Le trovi sul banco integre o gia eviscerate.
Le prime (da preferire) sono in genere locali, pescate e portate al mercato.
Non vengono pulite per ovvi motivi di peso 

Le seconde, spesso di pezzatura più generosa, arrivano da più lontano e vengono pulite per permetterne una conservazione più lunga.
Rispetto alle nostrane hanno un sapore più tenue sia per la differenza di razza e sia per il maggior tempo post mortem che hanno sul groppone.

Come ultima scelta, ci sono le sole code....sono sempre pescate in altri mari e poi congelate.
Si prendono solo la coda per ottimizzare lo spazio ed il trasporto.
Cosa che la penalizza ulteriormente perchè spina e scarti si usano per insaporire.

A me piace accompagnarlo con una bella falanghina anche se i professori anticonformisti di oggi consigliano dei rossi o rosati.
Per me un rosso non ci sta bene. ma so gusti.
Il rosato non lo prendo proprio in considerazione perchè, codesto liquido, non è vino ma sciacquatura di botte.
e qua, mi dispiace, non so gusti


----------



## Arcistufo (17 Gennaio 2022)

Ulisse ha detto:


> ha un sapore molto particolare.
> *ricorda i crostacei*
> falla con il tubettone o pacchero:
> View attachment 9892


infatti ci viene una catalana della madonna. fidaty.


----------



## Ulisse (17 Gennaio 2022)

Arcistufo ha detto:


> infatti ci viene una catalana della madonna. fidaty.


a leggere te e cercare la ricetta per Ginevra mi è venuta una fame....ed una sete...


----------



## Arcistufo (17 Gennaio 2022)

ologramma ha detto:


> etta io mangiavo pesce anche dentro la pancia di mia madre , sono venuto su mangiandolo due volte alla settimana , cosa che faccio anche ora  , ho visto mangiarlo crudo la  prima volta in puglia anni e anni fa  , mai desiderato farlo .
> Ammiro chi lo fa ama io e mia moglie abbiamo la stessa passione , ma vuoi mettere una bella frittura di paranza?


Male.

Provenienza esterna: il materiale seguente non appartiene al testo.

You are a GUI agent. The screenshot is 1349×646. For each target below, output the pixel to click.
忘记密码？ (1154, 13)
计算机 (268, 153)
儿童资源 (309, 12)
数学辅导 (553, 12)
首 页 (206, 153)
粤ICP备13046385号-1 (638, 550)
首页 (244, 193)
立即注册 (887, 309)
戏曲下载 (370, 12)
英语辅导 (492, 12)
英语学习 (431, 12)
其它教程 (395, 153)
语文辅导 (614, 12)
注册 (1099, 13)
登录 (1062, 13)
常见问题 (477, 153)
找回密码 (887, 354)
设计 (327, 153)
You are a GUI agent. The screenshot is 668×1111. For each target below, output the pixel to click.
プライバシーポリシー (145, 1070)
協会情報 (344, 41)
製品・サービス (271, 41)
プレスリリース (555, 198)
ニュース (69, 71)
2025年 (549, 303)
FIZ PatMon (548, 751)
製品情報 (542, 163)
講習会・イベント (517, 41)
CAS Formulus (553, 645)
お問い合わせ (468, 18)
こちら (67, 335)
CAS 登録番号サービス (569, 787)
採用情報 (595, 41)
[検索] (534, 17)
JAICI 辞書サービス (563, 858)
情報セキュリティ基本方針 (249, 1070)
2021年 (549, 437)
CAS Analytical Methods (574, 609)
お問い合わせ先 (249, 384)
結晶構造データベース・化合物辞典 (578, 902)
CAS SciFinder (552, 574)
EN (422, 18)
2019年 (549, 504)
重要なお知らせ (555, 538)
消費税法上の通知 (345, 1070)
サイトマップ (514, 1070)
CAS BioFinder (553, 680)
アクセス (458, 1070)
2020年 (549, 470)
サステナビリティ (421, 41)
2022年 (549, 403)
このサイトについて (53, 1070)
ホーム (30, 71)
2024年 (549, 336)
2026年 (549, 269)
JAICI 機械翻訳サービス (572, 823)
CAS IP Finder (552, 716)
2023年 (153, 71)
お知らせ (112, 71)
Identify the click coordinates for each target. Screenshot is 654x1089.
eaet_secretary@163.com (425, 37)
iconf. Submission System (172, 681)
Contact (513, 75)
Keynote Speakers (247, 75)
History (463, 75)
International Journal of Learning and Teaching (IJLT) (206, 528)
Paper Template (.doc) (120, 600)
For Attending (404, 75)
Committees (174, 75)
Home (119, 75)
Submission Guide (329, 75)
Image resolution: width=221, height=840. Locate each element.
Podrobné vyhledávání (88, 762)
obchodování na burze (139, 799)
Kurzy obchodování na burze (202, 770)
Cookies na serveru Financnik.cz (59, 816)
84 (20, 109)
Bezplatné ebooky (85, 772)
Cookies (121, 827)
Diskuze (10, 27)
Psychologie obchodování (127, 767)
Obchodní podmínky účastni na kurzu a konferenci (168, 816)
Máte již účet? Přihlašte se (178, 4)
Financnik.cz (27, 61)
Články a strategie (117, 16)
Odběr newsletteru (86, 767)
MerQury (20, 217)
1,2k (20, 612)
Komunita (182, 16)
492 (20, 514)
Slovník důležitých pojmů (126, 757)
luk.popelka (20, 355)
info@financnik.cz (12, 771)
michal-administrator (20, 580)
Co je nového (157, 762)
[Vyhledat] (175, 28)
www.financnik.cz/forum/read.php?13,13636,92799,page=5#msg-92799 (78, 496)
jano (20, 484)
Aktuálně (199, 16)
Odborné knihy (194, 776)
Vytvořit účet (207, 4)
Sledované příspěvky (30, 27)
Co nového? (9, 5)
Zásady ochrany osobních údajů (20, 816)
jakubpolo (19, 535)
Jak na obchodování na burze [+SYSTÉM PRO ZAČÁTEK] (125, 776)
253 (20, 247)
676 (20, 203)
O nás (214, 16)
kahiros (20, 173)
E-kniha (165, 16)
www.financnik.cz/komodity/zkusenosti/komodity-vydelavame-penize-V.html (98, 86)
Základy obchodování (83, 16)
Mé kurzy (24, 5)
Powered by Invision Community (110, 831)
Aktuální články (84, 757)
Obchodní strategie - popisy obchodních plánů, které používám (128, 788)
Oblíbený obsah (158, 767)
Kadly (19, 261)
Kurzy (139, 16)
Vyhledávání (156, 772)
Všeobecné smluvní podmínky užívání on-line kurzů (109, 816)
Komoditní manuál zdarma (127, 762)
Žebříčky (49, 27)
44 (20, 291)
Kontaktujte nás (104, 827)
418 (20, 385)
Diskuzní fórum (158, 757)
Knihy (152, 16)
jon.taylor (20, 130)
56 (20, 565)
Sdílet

Il pesce crudo è una cosa fantastica. Io in puglia crude pure le cozze. Anche se te la rischi.


----------



## Arcistufo (17 Gennaio 2022)

Brunetta ha detto:


> Ma, se una cosa disgusta, non vedo perché forzarsi.


Giusto, quando smetti di scrivere?


----------



## Ulisse (17 Gennaio 2022)

Arcistufo ha detto:


> Male. Il pesce crudo è una cosa fantastica. Io in puglia crude pure le cozze. Anche se te la rischi.


ehhhhhh
con la cozza te la rischi un po dappertutto.
in Puglia, accompagnato dal mio Virgilio indigeno, ne ho mangiate tante di quelle pelose.
insieme a tante altre cose tutte rigorosamente crude.


----------



## Ginevra65 (17 Gennaio 2022)

Ulisse ha detto:


> al forno mai mangiata
> 
> una buona ricetta è questa:
> 
> ...


Proverò, grazie


----------



## Andromeda4 (17 Gennaio 2022)

Arcistufo ha detto:


> Male. Il pesce crudo è una cosa fantastica. Io in puglia crude pure le cozze. Anche se te la rischi.


Le cozze crude a Bari non le ho mai mangiate, erano gli anni in cui si prendeva il tifo solo a guardarle... ma ostriche, ricci e allievi sì, sempre.


----------



## Arcistufo (17 Gennaio 2022)

Andromeda4 ha detto:


> Le cozze crude a Bari non le ho mai mangiate, erano gli anni in cui si prendeva il tifo solo a guardarle... ma ostriche, ricci e allievi sì, sempre.


Cozze crude a Gallipoli.
Allievi sarebbero?


----------



## Andromeda4 (18 Gennaio 2022)

Arcistufo ha detto:


> Cozze crude a Gallipoli.
> Allievi sarebbero?


Sono seppioline, giovani, per questo li chiamano allievi. "Aleve" in dialetto. Ottimi, solo con il limone.


----------



## ologramma (18 Gennaio 2022)

Arcistufo ha detto:


> Male. Il pesce crudo è una cosa fantastica. Io in puglia crude pure le cozze. Anche se te la rischi.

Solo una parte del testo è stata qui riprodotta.